**Task objective:** From the blog excerpt about starting over, extract the passage word for word, starting at "And the only way to do" and ending at "his starting over.".

BAKED CHOCOLATE TARTLETS WITH SALTED BUTTER CARAMEL SAUCE

STARTING OVER – STEP 4 (DARE!)


Your work is going to fill a large part of your life,
and the only way to be truly satisfied is to do what you believe is great work.
And the only way to do great work is to love what you do.
- Steve Jobs

I’m exhausted,” he sighs as he plops down onto the sofa and rhythmically begins rubbing his temples, weariness spread across his entire body. “I don’t know up from down and the Rat Race just makes me crazy!” Looking for comfort, a bit of reassurance and maybe one of her good, old-fashioned pep talks, he waits for her to decide what to say. Ironing, when not baking, has always been her way to center herself, focus her thoughts and clear her head, and once again he finds her in the corner of the livingroom, steam curling around her head, ready to listen. You see, instead of taking a much-needed and deserved six-month’s rest, he dove right in, grabbing at projects right and left, trying his hand and heart at this and that, looking for the perfect fit, the next step in his starting over.

Back and forth, back and forth; her arm follows the path of the iron hypnotically. With each wrinkle of the smooth cloth that disappears under the searing pressure, so goes a wrinkle of stress, a spot of confusion, one pessimistic thought. She glances his way but briefly, yearning to make a connection yet avoiding direct eye contact – his eyes, though, are turned towards the window, staring off into some hazy distance on the horizon – and begins listing for him all of their accomplishments, reminding him of their dreams. She goes on, discoursing on how this crazy, modern world and all of those sadly caught up in the rules and limitations set by some noisy majority, a crowd of strangers out to instill a sense of guilt and self-castigation, mean little to them and those willing to live by their own set of rules and happiness. “This is our adventure!” she exclaims. “You know deep down that it will be all right. We are on the right track.” Her soothing voice reaches towards him, ringing an odd but savory truth. And he pushes himself up and gets back to work. She turns off the iron, calmer now, and…


And she got right into the rhythm, inspired by his work ethic and stick-to-itiveness: she succeeded in putting herself on a schedule (sort of), fixing goals and deadlines (mostly kept), staying off of social media and away from her friends during her working hours (well….) and actually getting things done (yes!). After a month, a very long month away, she is buckling down, with his tacit encouragement and his calming presence (not to mention his iron eye) and has begun to attend to her work seriously: writing and submitting, magazine articles, recipes, book projects and proposals. Nose to the grindstone, she is surprised when she gets to the end of her day, crawling between the cool sheets, and realizes that she accomplished what she had set out to do. She smiles to herself, half satisfied, and mentally notes what she will attempt tomorrow.

**Data extract:**
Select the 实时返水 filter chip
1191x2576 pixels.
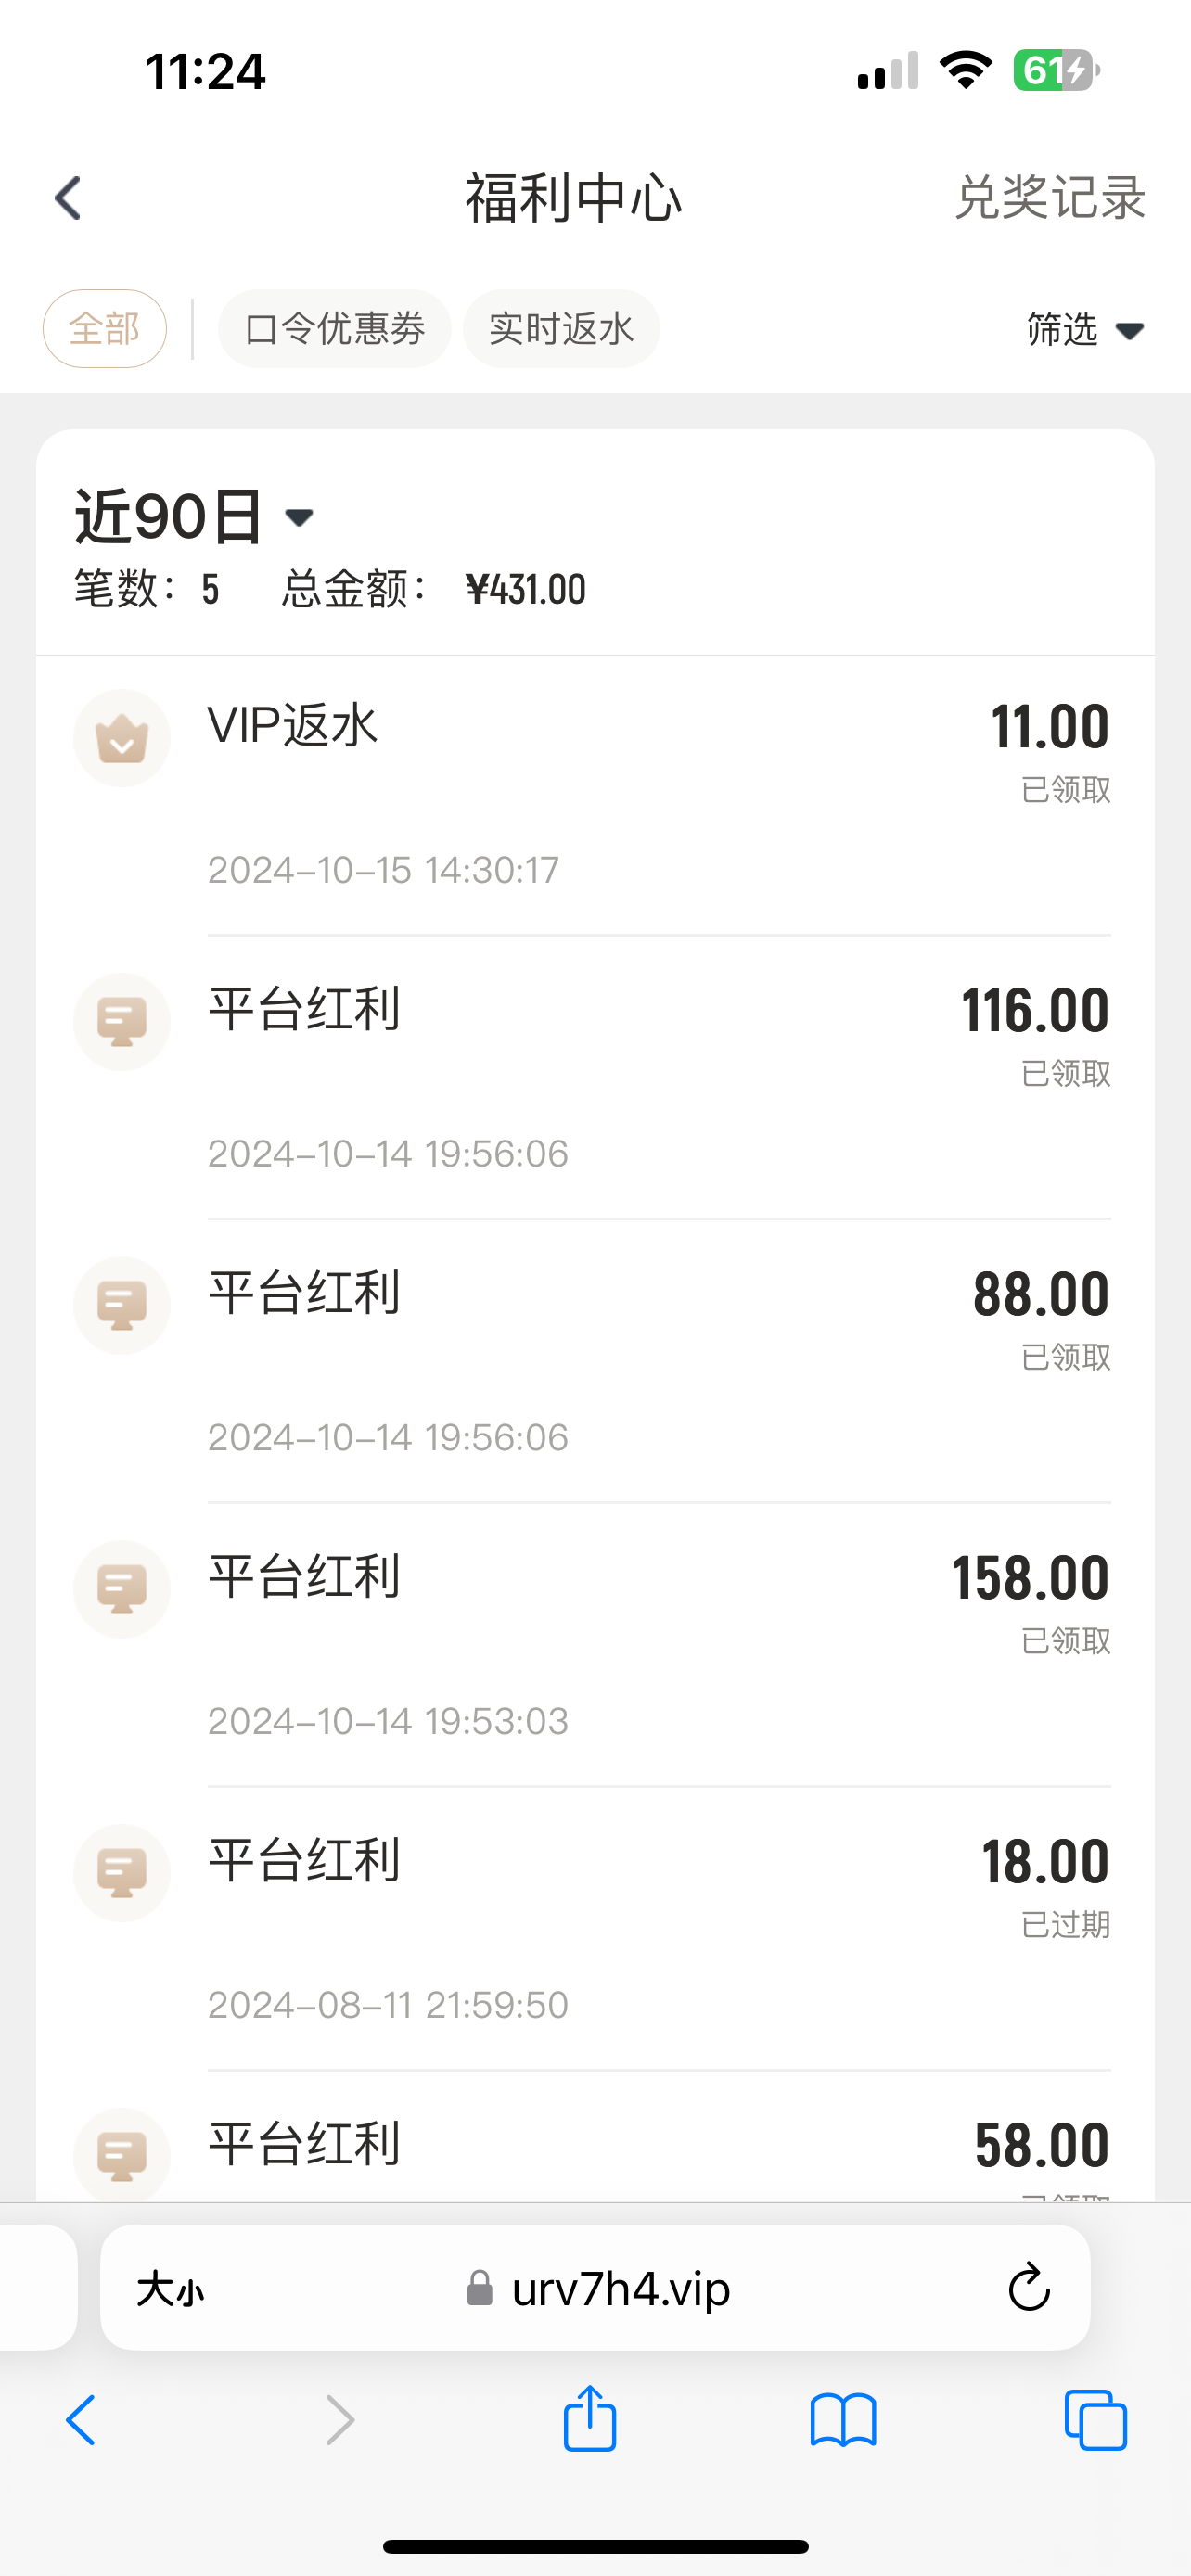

**Exercise result:**
And the only way to do great work is to love what you do.
- Steve Jobs

I’m exhausted,” he sighs as he plops down onto the sofa and rhythmically begins rubbing his temples, weariness spread across his entire body. “I don’t know up from down and the Rat Race just makes me crazy!” Looking for comfort, a bit of reassurance and maybe one of her good, old-fashioned pep talks, he waits for her to decide what to say. Ironing, when not baking, has always been her way to center herself, focus her thoughts and clear her head, and once again he finds her in the corner of the livingroom, steam curling around her head, ready to listen. You see, instead of taking a much-needed and deserved six-month’s rest, he dove right in, grabbing at projects right and left, trying his hand and heart at this and that, looking for the perfect fit, the next step in his starting over.